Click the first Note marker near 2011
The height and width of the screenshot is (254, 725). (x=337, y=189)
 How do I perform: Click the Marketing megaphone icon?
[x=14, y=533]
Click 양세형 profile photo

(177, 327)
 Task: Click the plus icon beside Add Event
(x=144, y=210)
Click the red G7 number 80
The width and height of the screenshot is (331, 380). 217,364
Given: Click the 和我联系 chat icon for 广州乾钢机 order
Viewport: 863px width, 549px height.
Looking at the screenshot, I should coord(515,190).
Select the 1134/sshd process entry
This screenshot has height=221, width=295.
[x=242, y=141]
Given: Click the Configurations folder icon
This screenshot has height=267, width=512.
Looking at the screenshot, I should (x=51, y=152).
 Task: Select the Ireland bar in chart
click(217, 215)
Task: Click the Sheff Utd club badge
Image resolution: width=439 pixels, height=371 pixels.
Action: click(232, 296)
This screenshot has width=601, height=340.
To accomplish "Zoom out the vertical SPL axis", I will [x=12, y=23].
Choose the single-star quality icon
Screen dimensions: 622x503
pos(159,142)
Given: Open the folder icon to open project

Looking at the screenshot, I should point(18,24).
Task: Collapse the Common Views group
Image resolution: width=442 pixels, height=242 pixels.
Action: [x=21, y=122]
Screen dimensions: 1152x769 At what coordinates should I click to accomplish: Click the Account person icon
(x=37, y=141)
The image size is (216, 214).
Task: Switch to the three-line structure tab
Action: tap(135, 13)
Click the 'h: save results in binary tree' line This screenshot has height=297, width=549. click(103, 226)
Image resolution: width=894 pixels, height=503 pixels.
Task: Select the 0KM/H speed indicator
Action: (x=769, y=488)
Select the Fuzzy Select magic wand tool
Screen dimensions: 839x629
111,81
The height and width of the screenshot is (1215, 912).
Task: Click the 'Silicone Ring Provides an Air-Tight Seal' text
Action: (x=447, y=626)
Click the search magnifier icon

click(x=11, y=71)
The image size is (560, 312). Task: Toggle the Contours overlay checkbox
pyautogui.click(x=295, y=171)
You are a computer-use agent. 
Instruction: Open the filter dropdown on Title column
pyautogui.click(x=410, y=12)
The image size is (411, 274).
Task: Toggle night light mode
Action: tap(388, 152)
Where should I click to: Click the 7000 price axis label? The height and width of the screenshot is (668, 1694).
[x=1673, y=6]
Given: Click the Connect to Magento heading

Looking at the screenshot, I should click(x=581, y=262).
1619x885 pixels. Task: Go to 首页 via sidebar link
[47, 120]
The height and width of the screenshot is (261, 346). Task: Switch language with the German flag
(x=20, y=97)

+ + + +

### PROBLEM DESCRIPTION
Reproduce every one of the lines above verbatim, changing nothing.

### RESULT OF THE TASK
Click the first Note marker near 2011
The height and width of the screenshot is (254, 725). (x=337, y=189)
 How do I perform: Click the Marketing megaphone icon?
[x=14, y=533]
Click 양세형 profile photo

(177, 327)
 Task: Click the plus icon beside Add Event
(x=144, y=210)
Click the red G7 number 80
The width and height of the screenshot is (331, 380). 217,364
Given: Click the 和我联系 chat icon for 广州乾钢机 order
Viewport: 863px width, 549px height.
Looking at the screenshot, I should coord(515,190).
Select the 1134/sshd process entry
This screenshot has height=221, width=295.
[x=242, y=141]
Given: Click the Configurations folder icon
This screenshot has height=267, width=512.
Looking at the screenshot, I should (x=51, y=152).
 Task: Select the Ireland bar in chart
click(217, 215)
Task: Click the Sheff Utd club badge
Image resolution: width=439 pixels, height=371 pixels.
Action: click(232, 296)
This screenshot has width=601, height=340.
To accomplish "Zoom out the vertical SPL axis", I will [x=12, y=23].
Choose the single-star quality icon
Screen dimensions: 622x503
pos(159,142)
Given: Open the folder icon to open project

Looking at the screenshot, I should point(18,24).
Task: Collapse the Common Views group
Image resolution: width=442 pixels, height=242 pixels.
Action: [x=21, y=122]
Screen dimensions: 1152x769 At what coordinates should I click to accomplish: Click the Account person icon
(x=37, y=141)
The image size is (216, 214).
Task: Switch to the three-line structure tab
Action: tap(135, 13)
Click the 'h: save results in binary tree' line This screenshot has height=297, width=549. click(103, 226)
Image resolution: width=894 pixels, height=503 pixels.
Task: Select the 0KM/H speed indicator
Action: (x=769, y=488)
Select the Fuzzy Select magic wand tool
Screen dimensions: 839x629
111,81
The height and width of the screenshot is (1215, 912).
Task: Click the 'Silicone Ring Provides an Air-Tight Seal' text
Action: (x=447, y=626)
Click the search magnifier icon

click(x=11, y=71)
The image size is (560, 312). Task: Toggle the Contours overlay checkbox
pyautogui.click(x=295, y=171)
You are a computer-use agent. 
Instruction: Open the filter dropdown on Title column
pyautogui.click(x=410, y=12)
The image size is (411, 274).
Task: Toggle night light mode
Action: tap(388, 152)
Where should I click to: Click the 7000 price axis label? The height and width of the screenshot is (668, 1694).
[x=1673, y=6]
Given: Click the Connect to Magento heading

Looking at the screenshot, I should click(x=581, y=262).
1619x885 pixels. Task: Go to 首页 via sidebar link
[47, 120]
The height and width of the screenshot is (261, 346). Task: Switch language with the German flag
(x=20, y=97)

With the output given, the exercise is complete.